Fish farm probe, forest deal new worries for Liberals
By Paul Willcocks
VICTORIA - Mark March 26 on your calendar as the next potentially bad day for the Liberal government, and remember that you heard about the Lannan Forest here first.
Not, of course, if you live in spectacular central Vancouver Island, where you've followed the saga of the sale of a lovely plot of forest, owned by the government, to a Courtenay golf course developer.
It's a long, tangled story. But on March 26 we find out how well the government's willingness to sell Crown land without any public notice or bidding serves the taxpayer.
Land and Water BC was ready last year to sell the Lannan Forest to Crown Isle Golf and Resort Community, the neighbouring development. The land wasn't advertised; no one else knew it was available; bids weren't sought. The government and the developer agreed on a price, which has so far remained secret. (The minister responsible then was Stan Hagen, also the MLA for the area.)
But the sale didn't play well in the Comox Valley.
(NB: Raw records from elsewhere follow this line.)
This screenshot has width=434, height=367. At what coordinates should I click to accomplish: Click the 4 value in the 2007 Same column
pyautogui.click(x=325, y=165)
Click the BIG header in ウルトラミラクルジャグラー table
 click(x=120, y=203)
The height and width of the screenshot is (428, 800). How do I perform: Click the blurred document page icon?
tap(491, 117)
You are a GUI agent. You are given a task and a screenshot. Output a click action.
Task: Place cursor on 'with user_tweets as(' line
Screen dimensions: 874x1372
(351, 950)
The Lannan Forest was lovely, criss-crossed with well-used hiking trails. Residents weren't ready to see it become private property.
They couldn't block the sale. But the deal was conditional on the land being annexed into the city of Courtenay. The council said OK, but community groups launched a petition drive that drew more than enough signatures to force a referendum. The annexation was off.
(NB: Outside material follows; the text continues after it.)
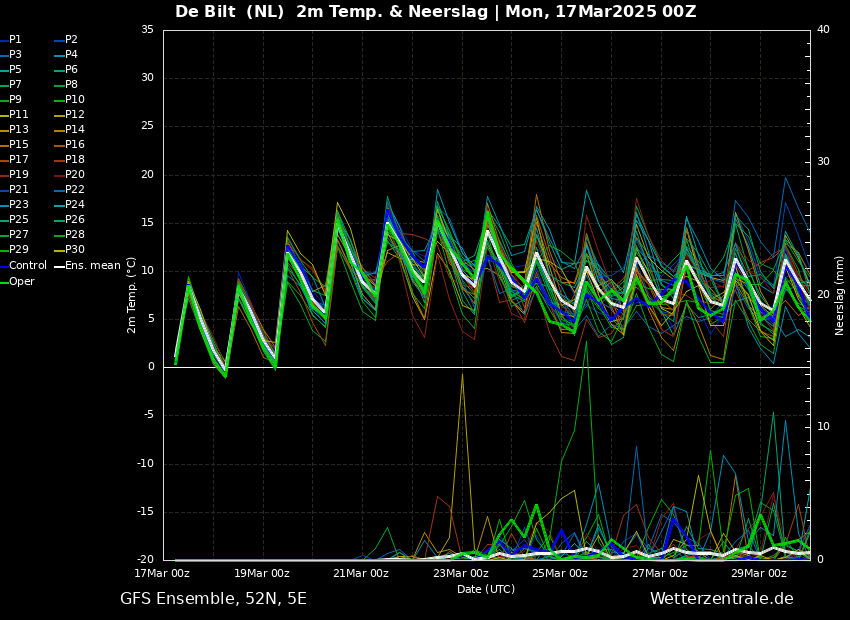Select the 21Mar 00z date label
850x620 pixels.
(361, 574)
And that's when the government decided - belatedly - on a competitive bidding process.
That closed in February. Crown Isle won, offering $1.1 million. A group of local residents, along with the Comox-Strathcona Regional District, offered $621,000 to save the land for the community.
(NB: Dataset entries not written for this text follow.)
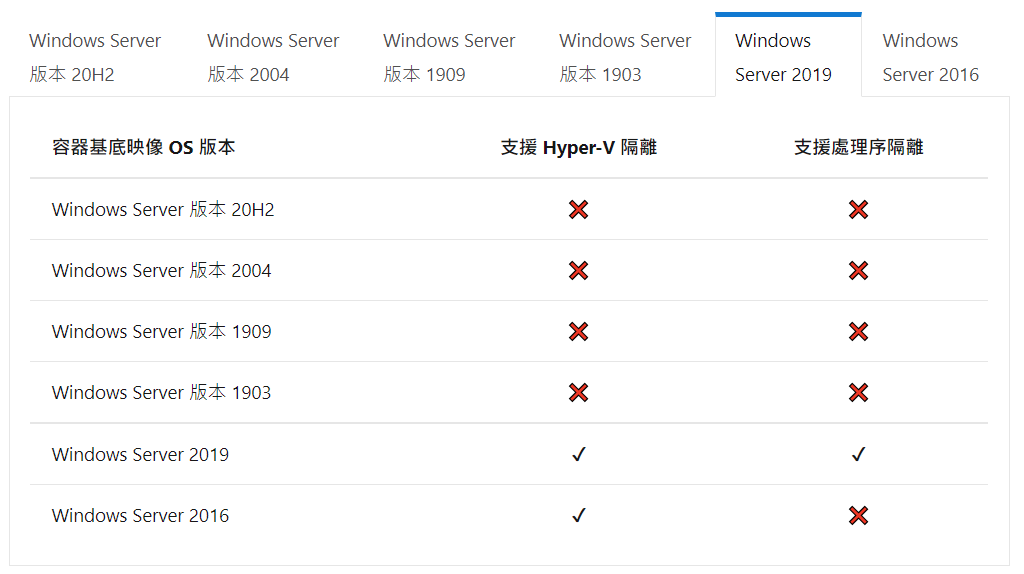Click red X for Server 2016 process isolation

(x=858, y=516)
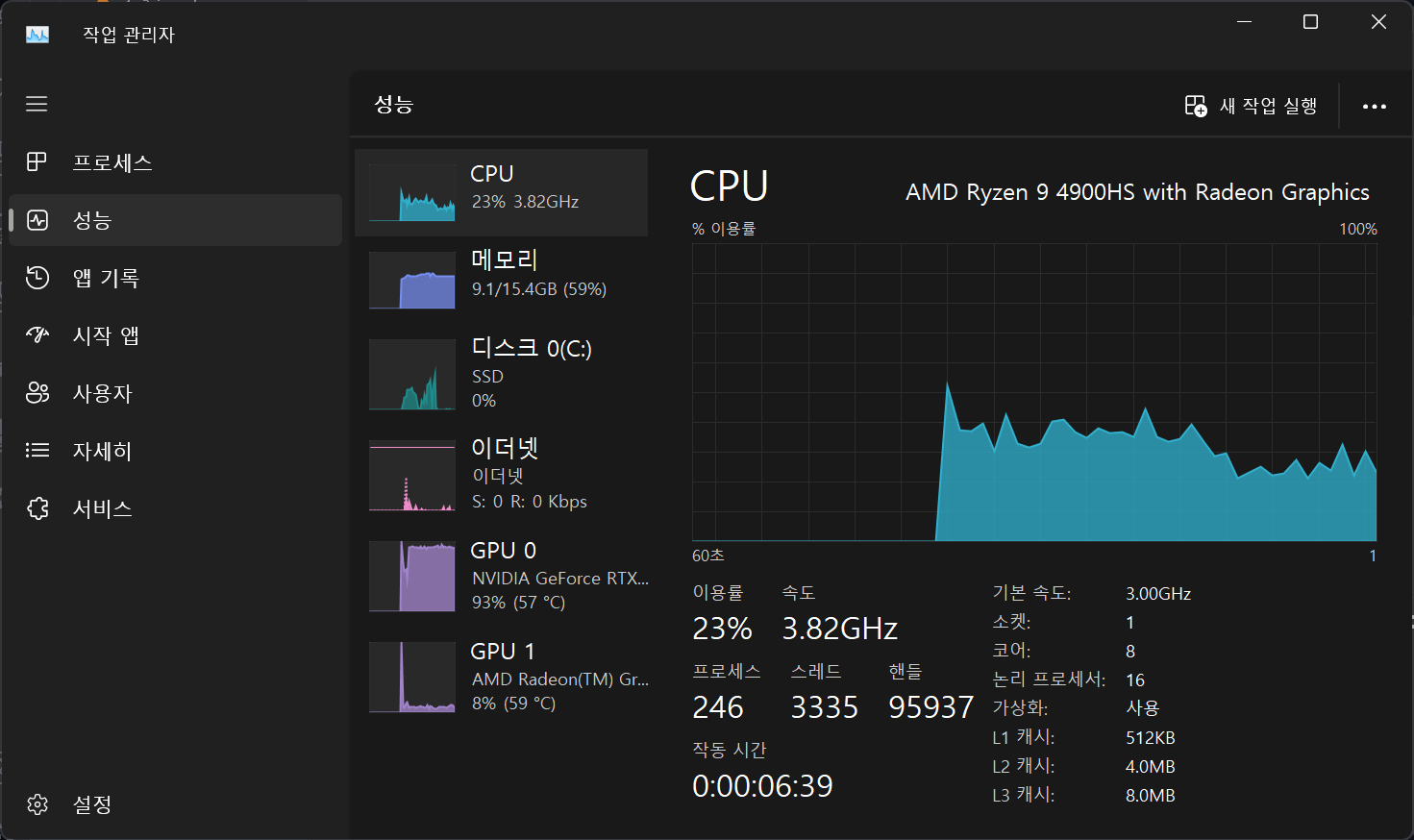Expand the three-dot more options menu
Viewport: 1414px width, 840px height.
click(x=1374, y=106)
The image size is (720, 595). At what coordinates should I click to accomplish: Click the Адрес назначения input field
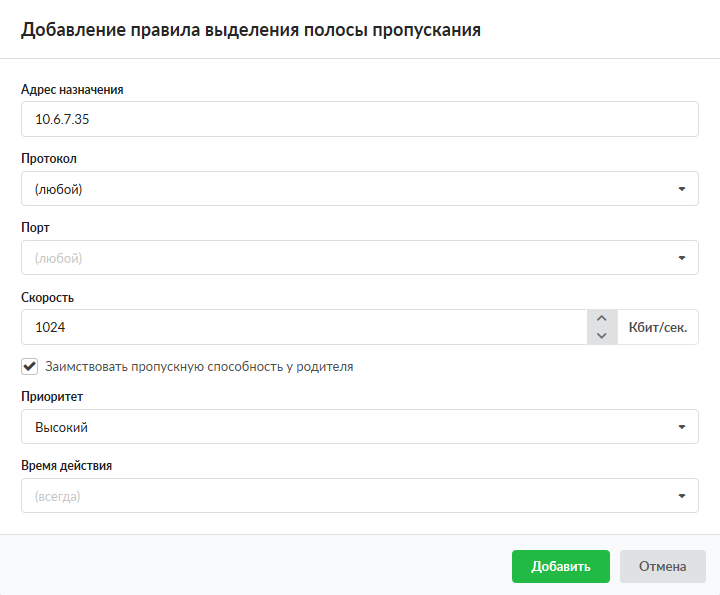point(359,120)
And most taxpayers will likely think that's OK. The area isn't starved for parkland, and if the land can be sold that may be more useful for people living in the rest of the province. It's a local issue, and the people who live there will decide how much they miss the forest.
What I want to know is how much Crown Isle would have paid for the property under the deal negotiated quietly before the public got involved.
Competitive bidding got us $1.1 million for our land. If the negotiated price was less than that - and published reports have suggested $300,000 to $400,000 - then we would have lost a lot of money.
Land and Water BC plans to sell $65 million worth of our land this year. A spokesman said about five per cent of sales have been through direct contact, like the first Crown Isle deal. The perception of unfairness led the Crown corporation to change its policy and virtually eliminate the direct sales, he said.
The new Lannan Forest deal closes March 26, which is when the government should release the transaction details.
We should expect the details of the original deal at the same time. Beyond potential embarrassment, there's no commercial reason to keep secret what is effectively the preliminary bid of the ultimate buyer.
Meanwhile, Land and Water BC faces some other problems.
Auditor General Wayne Strelioff has just decided to review a government decision forgiving $2.3 million in back rent and penalties levied on aquaculture companies that moved outside their tenures without approval. Land and Water BC cancelled the debts and returned some payments in 2001, months after the Liberals were elected.
Sierra Legal Defence Fund uncovered the deal through a freedom of information request.
Premier Gordon Campbell says the penalties were cancelled because the NDP government had allowed a big backlog of tenure applications. It's not that convincing, given the companies' own slowness in filing even basic reports a the same time.
Strelioff is going back through the paper trail, to find out why the companies got the money back and if the rules were followed.
Neither the fish farm fine review nor the Lannan Forest disclosures are likely to bring good news for the government.
Footnote: The week's most bizarre news was the revelation that the government is investigating allegations a senior health ministry bureaucrat choked a staffer in a workplace dispute. Charges have been filed; the health deputy minister is investigating; and the government has yet another problem to explain.